Think of the perfect cup of tea, where every element, milk, water and the leaf itself is in complete harmony.

That, in essence, is what wine experts call 'balance'. It can be achieved at 8% or 16% alcohol, or at two or 100 grams per litre of residual sugar. Other factors include the fruit quotient, the oak (if used), acidity and tannins. Ideally, they all hang together to create the balance a wine needs to deliver where it matters most - on your palate. A smooth ride with no ‘sharp corners’. The perfect journey.


To be 'clean', a wine must be free of off-flavours or aromas. Improved winery hygiene has helped negate this as a general issue, but cannot be taken for granted. This article explains more, but ongoing issues include the presence of Sulphur Dioxide, a popular antioxidant and antimicrobial, affecting the taste and smell of wine.

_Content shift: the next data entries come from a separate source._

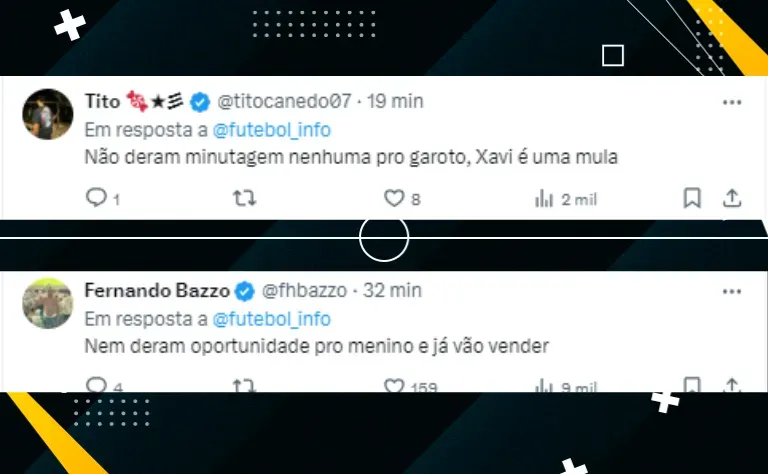This screenshot has width=768, height=474.
Task: Share Fernando Bazzo's tweet
Action: tap(732, 384)
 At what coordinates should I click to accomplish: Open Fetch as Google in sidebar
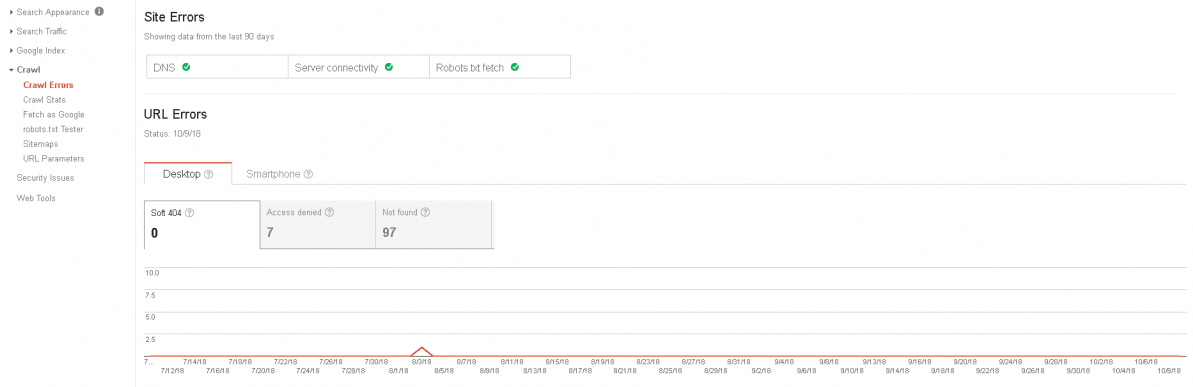click(x=53, y=114)
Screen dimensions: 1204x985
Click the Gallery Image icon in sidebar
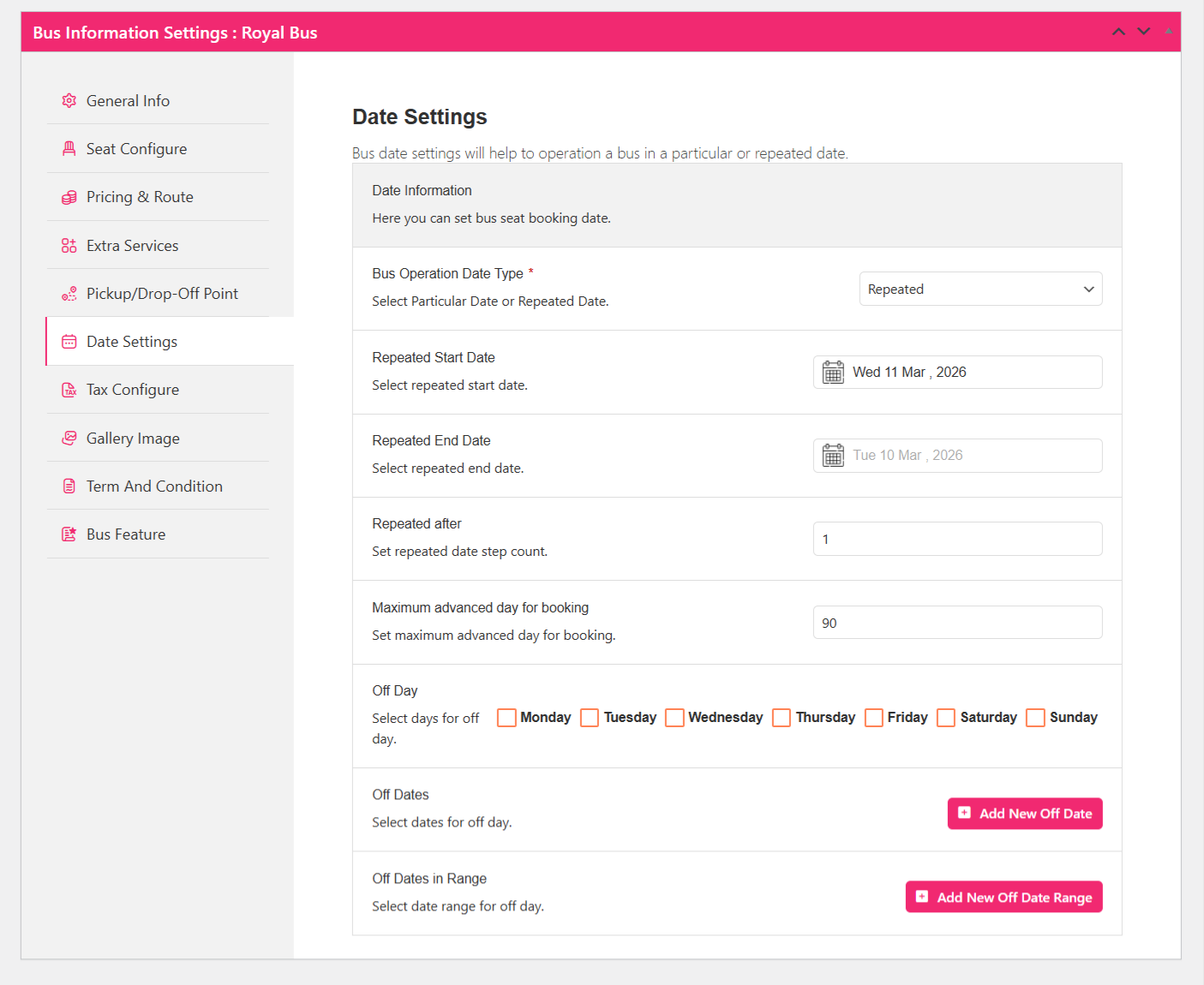[69, 439]
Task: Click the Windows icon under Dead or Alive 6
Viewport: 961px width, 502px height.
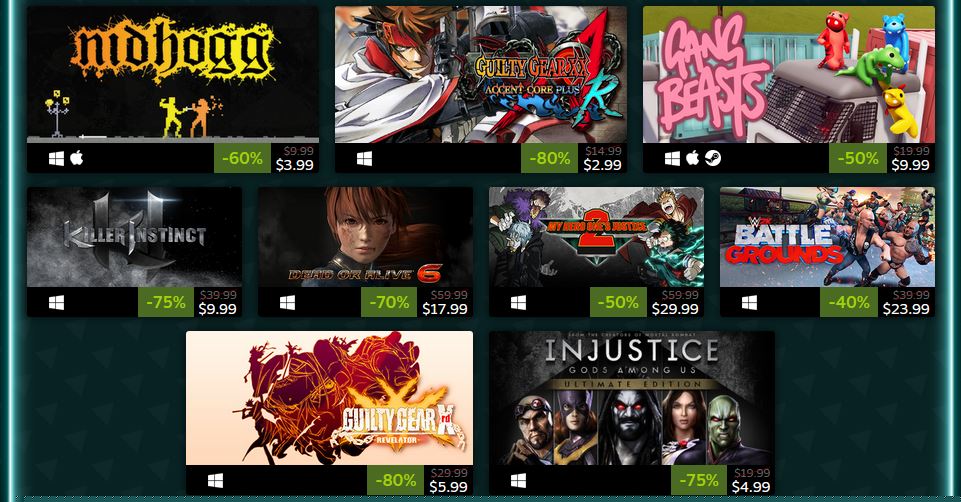Action: point(287,303)

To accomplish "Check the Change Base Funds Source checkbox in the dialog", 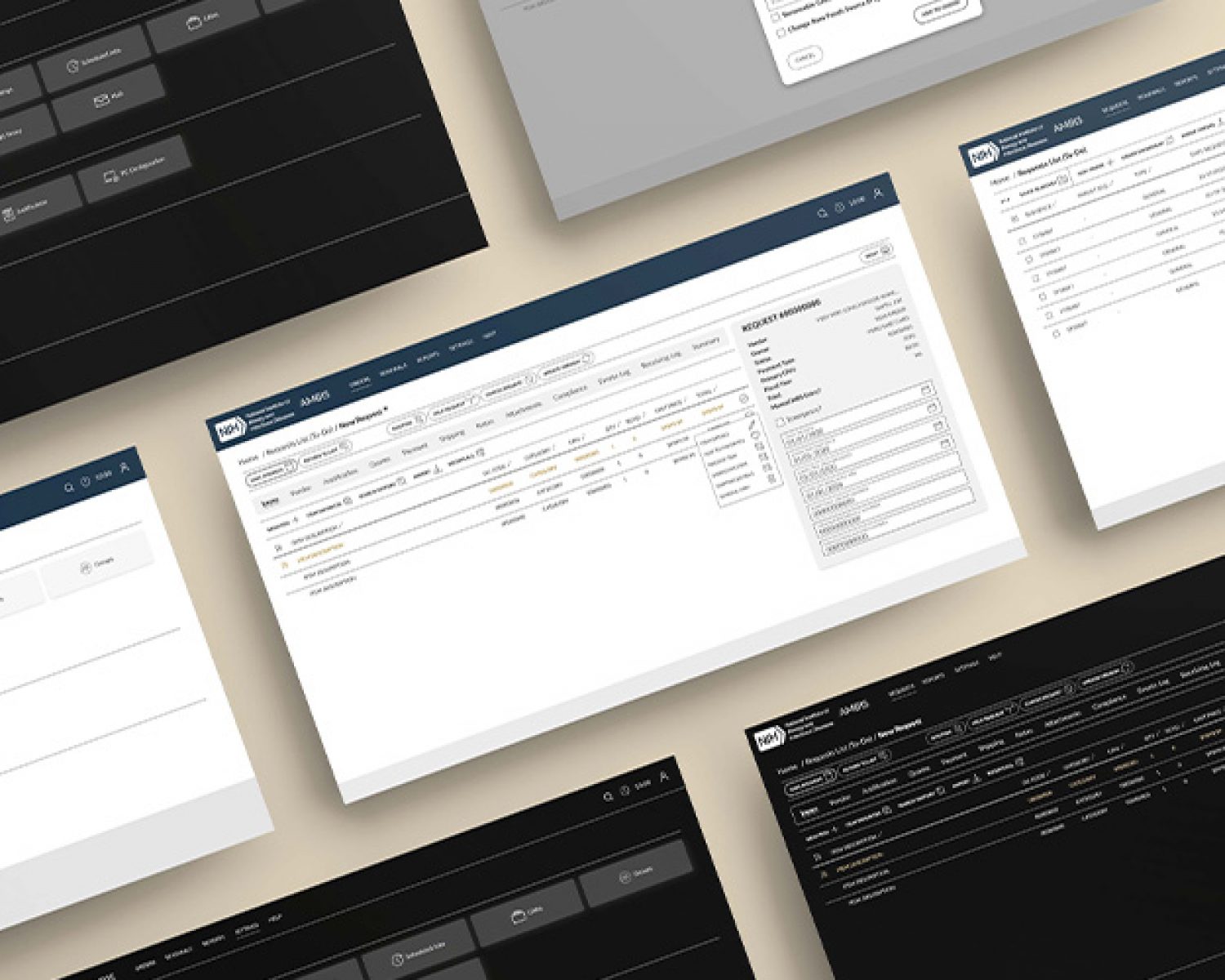I will tap(781, 32).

So, should you choose cork, synthetic or screw cap? Received wisdom dictates a small amount of oxidation, a natural result of using cork, ensured the wine matures in the bottle, and that is why it still caps more than 70% of bottled wine. But there are other considerations, including environmental issues. There is no perfect answer. So we focus on the wine, and believe the failure rate, known as 'cork taint' is unacceptable. Serving a 'corked' wine ruins too many special occasions, so we favour Stelvin, the brand name for screw-cap.


"Describes the combination of soil, climate, and other local factors influencing a wine's character"

Wine is not like Coca Cola, or any other mass-produced drink. It must express the variety or varieties of grape that underpin it, and reflect the climate and topography from where it came. We specifically look for wines that express these key characteristics, as we feel a sense of place is a vital part of a wine‘s makeup.

Price/Quality ratio

Price isn't everything. There are many good value wines available for anything from £6 to £20 a bottle.

Wine pricing is complex, with many moving parts. What variety or varieties of grapes were used? How was the wine aged, or not, the terroir, the ripeness of fruit, tannins, alcohol levels, type and level of acidity, maturity and length of finish.

Nicholson's criteria is to keep the customer front and centre, and decide whether we, as consumers, would be comfortable paying the asking price. If we are, then the wine has passed a major first hurdle.

And if it's on this page, it has really made it.